A Polícia Civil do Distrito Federal (PCDF) prendeu M. V. S. B. de A., técnico de enfermagem suspeito de matar ao menos três pacientes na Unidade de Terapia Intensiva (UTI) do Hospital Anchieta, em Taguatinga (DF). A prisão ocorreu nesta segunda-feira (19), em Águas Lindas de Goiás (GO), durante a Operação Anúbis.
Além dele, outras duas técnicas de enfermagem, A. R. de S. e M. C. A. da S., também foram presas temporariamente. O trio é investigado por homicídios ocorridos entre novembro e dezembro de 2025.
Detalhes da Operação Anúbis e prisões
A Operação Anúbis foi deflagrada em 11 de janeiro de 2026, mas seus detalhes foram divulgados apenas nesta segunda-feira (19).

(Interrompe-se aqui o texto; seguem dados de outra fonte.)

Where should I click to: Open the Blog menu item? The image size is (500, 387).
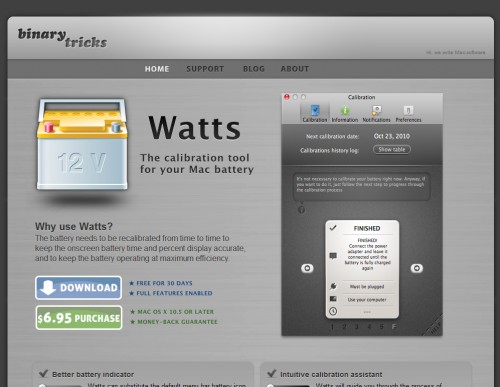tap(254, 69)
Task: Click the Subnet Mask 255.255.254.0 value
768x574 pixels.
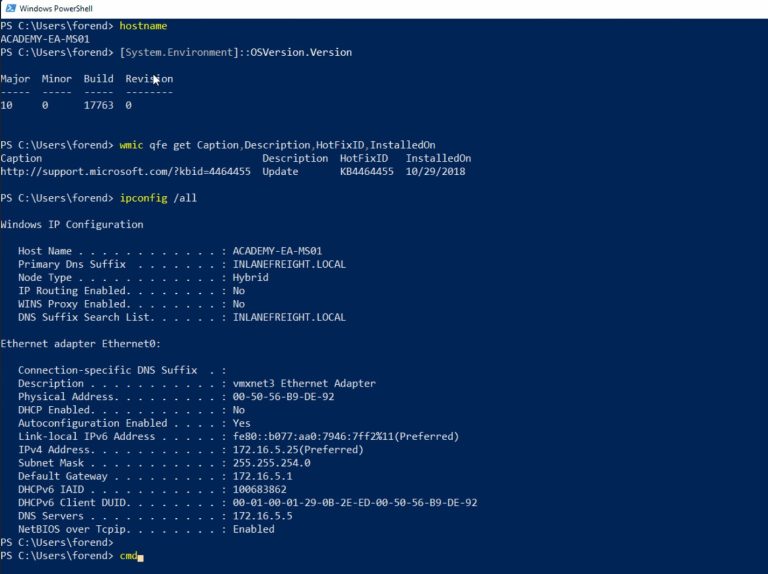Action: click(x=271, y=463)
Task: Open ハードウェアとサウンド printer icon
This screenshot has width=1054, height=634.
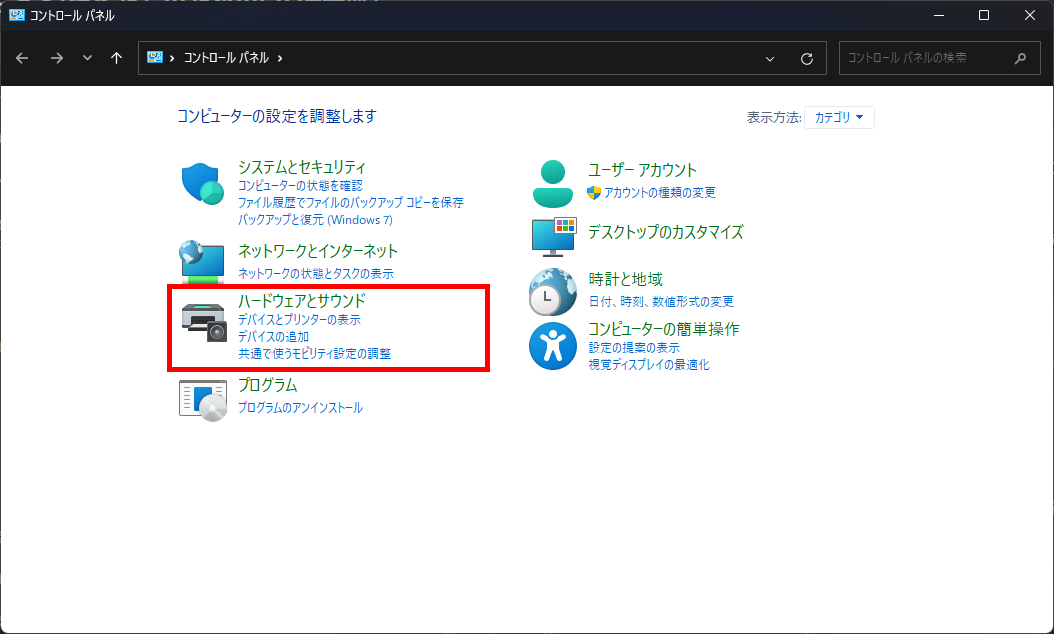Action: [x=202, y=320]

A PCDF informou que as mortes, inicialmente tratadas como naturais, levantaram suspeitas após a identificação de padrões atípicos nas ocorrências.

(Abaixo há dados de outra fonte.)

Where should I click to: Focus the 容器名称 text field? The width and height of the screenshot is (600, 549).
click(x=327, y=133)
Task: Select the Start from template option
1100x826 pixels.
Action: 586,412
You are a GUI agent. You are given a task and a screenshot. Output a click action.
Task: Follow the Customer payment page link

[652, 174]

As vítimas são João Clemente Pereira, de 63 anos, servidor da Caesb; Marcos Moreira, de 33 anos, servidor dos Correios; e Miranilde Pereira da Silva, de 75 anos, professora aposentada. Todos estavam internados na UTI do Hospital Anchieta, em Taguatinga (DF).
Modus operandi e investigações
No caso de Miranilde Pereira da Silva, as investigações apontam que um dos suspeitos aplicou desinfetante diretamente no corpo da paciente, utilizando uma seringa, em pelo menos dez ocasiões. O óbito da professora aposentada foi declarado em 17 de novembro de 2025.
Segundo a PCDF, a substância utilizada pode provocar parada cardíaca em poucos minutos quando administrada fora dos protocolos médicos. O delegado Wisllei Salomão, responsável pelo caso, afirmou que os investigados negaram inicialmente qualquer irregularidade, alegando que apenas ministravam medicamentos prescritos.
Diante das provas reunidas, os suspeitos teriam mudado de postura, demonstrando frieza e ausência de arrependimento, conforme a Polícia Civil. O grupo deverá ser indiciado por homicídio doloso qualificado, uma vez que as vítimas estavam em condição de extrema vulnerabilidade, sem possibilidade de defesa.
As investigações prosseguem para esclarecer a motivação dos crimes e apurar se há outras vítimas em unidades de Saúde onde os investigados já atuaram no Distrito Federal e entorno.